**Goal of the exercise**: Copying rule for the data below: take the line containing "Image resolution: width=1512" and every line after it to the end, exactly, and drop all pictures.
++++++++++++++++++++
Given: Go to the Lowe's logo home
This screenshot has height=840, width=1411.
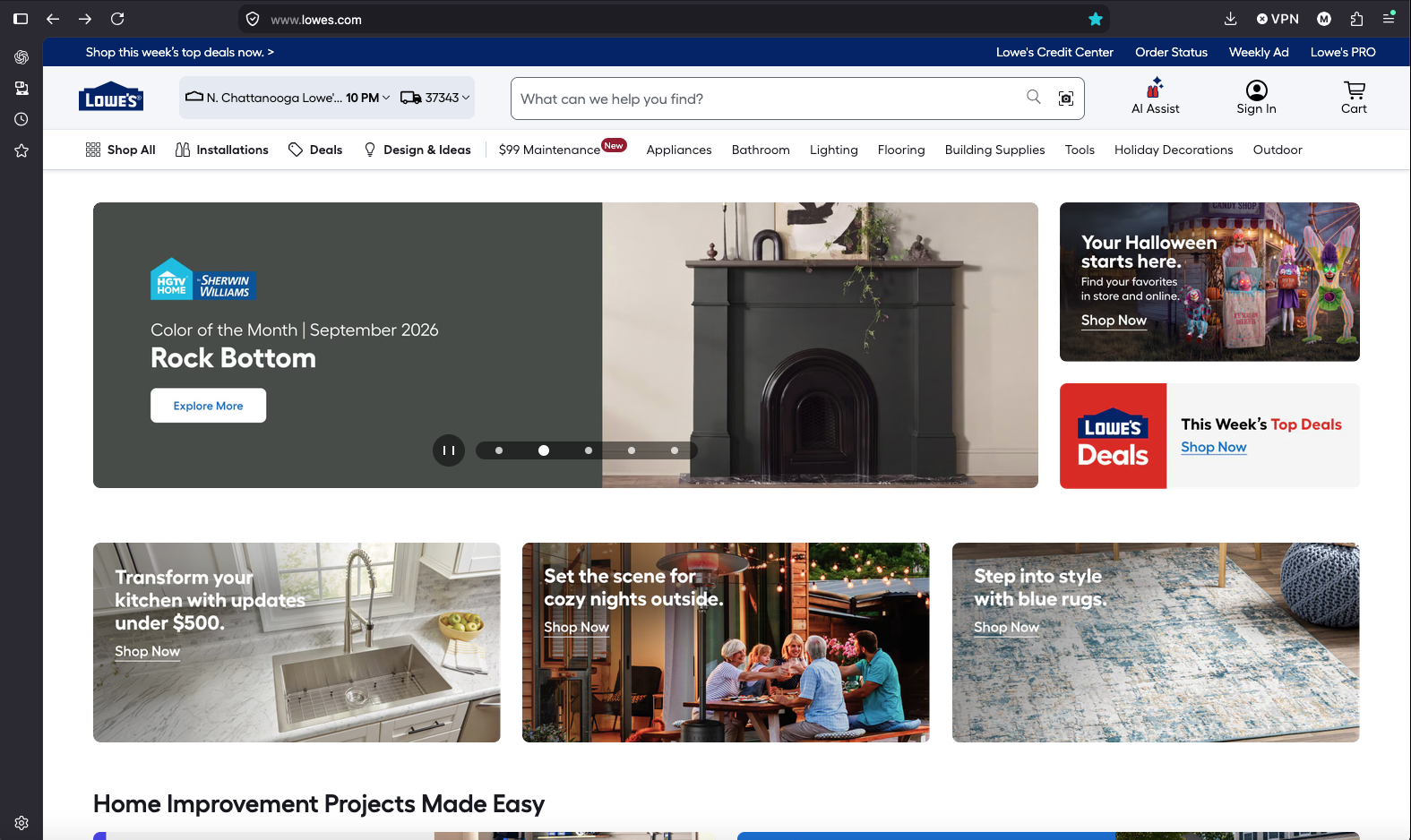Looking at the screenshot, I should [x=111, y=98].
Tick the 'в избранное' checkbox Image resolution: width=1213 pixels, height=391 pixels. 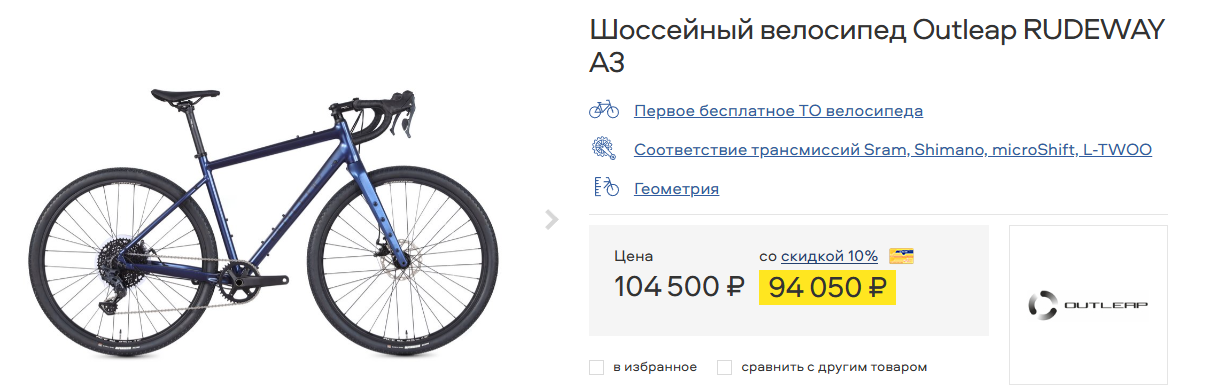click(597, 367)
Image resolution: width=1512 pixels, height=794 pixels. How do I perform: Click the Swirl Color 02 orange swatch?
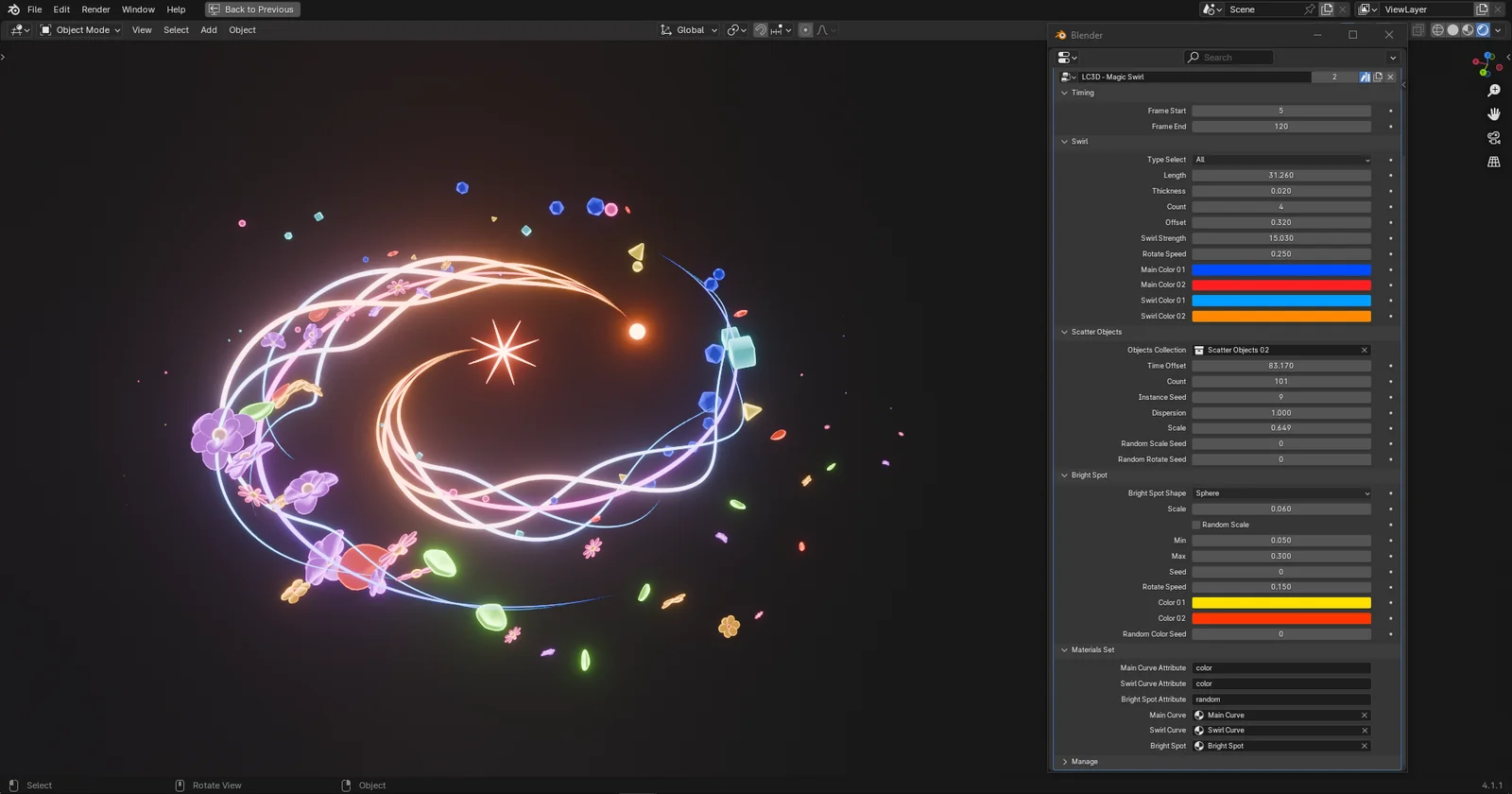click(x=1280, y=317)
++++++++++++++++++++
**Answer space**:
Image resolution: width=1512 pixels, height=794 pixels. How do I perform: Click the Swirl Color 02 orange swatch?
click(x=1280, y=317)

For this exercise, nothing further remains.